Employment & Labour, Mediation

The spouse’s role in employment mediation

By Linda Barnard, AdvocateDaily.com Contributor

The best place for a plaintiff’s spouse during employment mediation is at their partner’s side, Toronto employment mediator and arbitrator Barry B. Fisher tells AdvocateDaily.

“These are family decisions, not individual choices,” says Fisher, principal of Barry Fisher Arbitration & Mediation. “In most families, income or lack thereof is a pretty important issue.”

“Often, the spouses don’t show up, and perhaps they think they’re not allowed to,” Fisher says. “I would encourage the plaintiff’s lawyer to advise their clients that the spouse is more than welcome, and it might even be helpful.”

Fisher says he never asks permission to have someone there to support the plaintiff during a mediation process.

“I’ve never had anyone balk beyond one or two questions,” he says. “I take the position that within reason, each side gets to decide who’s in the room.”

It doesn’t have to be a spouse — an adult child, close friend, or someone who can help with translation if there is a language barrier can provide the emotional support a client needs, Fisher says.

“It’s part of self-determination in a mediation,” he says.

Having a support person in the room can smooth the process, Fisher adds. Mediators often only want the “nice spouse” there, one who will encourage a deal.

“I want them whether they’re nice or not,” he says.

When it comes to a domineering or difficult spouse, Fisher's theory is, “I want them in the room even more.” Having someone a phone call away at decision time when the plaintiff wants input slows the process.

“If I’m going to have a problem, I want everyone in the same room, so we can work it out,” Fisher says.

Relationship dynamics and individual temperament affect how spouses behave during mediation. The husband or wife can be the one that leads their partner to accept or reject a settlement.

Fisher meets the plaintiff and their partner for the first time during mediation.

“I have three or four hours and that’s why I spend a fair amount of time in the beginning just bonding and asking questions. You learn things that really matter,” he says.

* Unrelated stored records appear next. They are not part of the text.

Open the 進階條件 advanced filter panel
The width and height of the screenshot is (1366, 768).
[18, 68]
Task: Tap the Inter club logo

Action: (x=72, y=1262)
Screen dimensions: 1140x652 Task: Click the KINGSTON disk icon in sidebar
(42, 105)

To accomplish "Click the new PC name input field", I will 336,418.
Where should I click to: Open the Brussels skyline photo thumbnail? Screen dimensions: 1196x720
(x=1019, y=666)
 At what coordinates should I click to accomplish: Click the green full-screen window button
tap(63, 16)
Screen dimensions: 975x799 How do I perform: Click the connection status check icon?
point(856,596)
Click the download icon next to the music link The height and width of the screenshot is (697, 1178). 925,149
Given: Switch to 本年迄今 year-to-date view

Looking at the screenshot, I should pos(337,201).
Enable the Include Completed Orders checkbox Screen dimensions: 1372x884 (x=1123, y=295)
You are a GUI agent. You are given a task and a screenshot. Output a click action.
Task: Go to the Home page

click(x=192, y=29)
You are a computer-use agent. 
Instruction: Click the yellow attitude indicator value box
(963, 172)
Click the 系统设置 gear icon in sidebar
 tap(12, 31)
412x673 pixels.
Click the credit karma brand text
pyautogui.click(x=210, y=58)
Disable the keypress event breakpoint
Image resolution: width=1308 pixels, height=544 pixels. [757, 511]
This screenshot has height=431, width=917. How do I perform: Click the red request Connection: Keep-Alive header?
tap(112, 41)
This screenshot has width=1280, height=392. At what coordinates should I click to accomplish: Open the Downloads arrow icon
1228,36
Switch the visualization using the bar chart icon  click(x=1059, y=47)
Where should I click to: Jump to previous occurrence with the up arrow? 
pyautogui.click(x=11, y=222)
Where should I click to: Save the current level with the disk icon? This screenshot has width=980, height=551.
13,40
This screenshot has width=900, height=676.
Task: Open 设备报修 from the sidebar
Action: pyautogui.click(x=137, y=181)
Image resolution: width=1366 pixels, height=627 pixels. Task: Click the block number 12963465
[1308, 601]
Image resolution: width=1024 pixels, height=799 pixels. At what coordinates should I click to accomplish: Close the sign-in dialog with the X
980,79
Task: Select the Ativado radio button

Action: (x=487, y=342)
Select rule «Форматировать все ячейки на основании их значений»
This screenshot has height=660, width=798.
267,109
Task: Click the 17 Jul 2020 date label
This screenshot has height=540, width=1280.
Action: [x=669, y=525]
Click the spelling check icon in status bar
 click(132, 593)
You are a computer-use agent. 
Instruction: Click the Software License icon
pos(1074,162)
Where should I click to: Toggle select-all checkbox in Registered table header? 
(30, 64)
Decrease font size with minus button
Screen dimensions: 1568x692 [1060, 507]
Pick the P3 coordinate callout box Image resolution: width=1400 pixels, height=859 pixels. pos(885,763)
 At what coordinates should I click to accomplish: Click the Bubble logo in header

He encounters distinct personality types among spouses.

The best person from a mediator’s point of view is a helpful spouse who voices an opinion and has resolution as a goal. The plaintiff sometimes feels a need to fight for family, Fisher explains.

“They need permission from the partner to let go,” he says.

The spouse Fisher finds least helpful is not a combative spouse, but one who automatically defers to their partner, won’t voice an opinion and “thinks his or her role is to give no guidance. We all want guidance.”

He likens the mediation process to what he often did as an employment lawyer, telling clients he’d continue to fight for them if they were unhappy with an offer, or supporting the decision if they decided to accept.

“It’s providing the person with support, not giving up and saying, 'Whatever you want,'” Fisher says.

He asks the indecisive spouse to consider what they’d do if they were the one who had been terminated.

“It’s the job of the mediator to turn it around,” Fisher says.

“Timing is important,” says Fisher, who involves the spouse to provide support and input at “crunch time,” when the final offer is made “and I think it’s the best deal he’s going to get that day.”